What needs to be done:
Format every line of the listing below as a Markdown table with the columns Row and Line, numbering the rows and omitting any blank lines.

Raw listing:
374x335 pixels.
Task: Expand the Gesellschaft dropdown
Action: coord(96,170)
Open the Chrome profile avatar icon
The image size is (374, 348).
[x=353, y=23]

Output:
| Row | Line |
|---|---|
| 1 | 374x335 pixels. |
| 2 | Task: Expand the Gesellschaft dropdown |
| 3 | Action: coord(96,170) |
| 4 | Open the Chrome profile avatar icon |
| 5 | The image size is (374, 348). |
| 6 | [x=353, y=23] |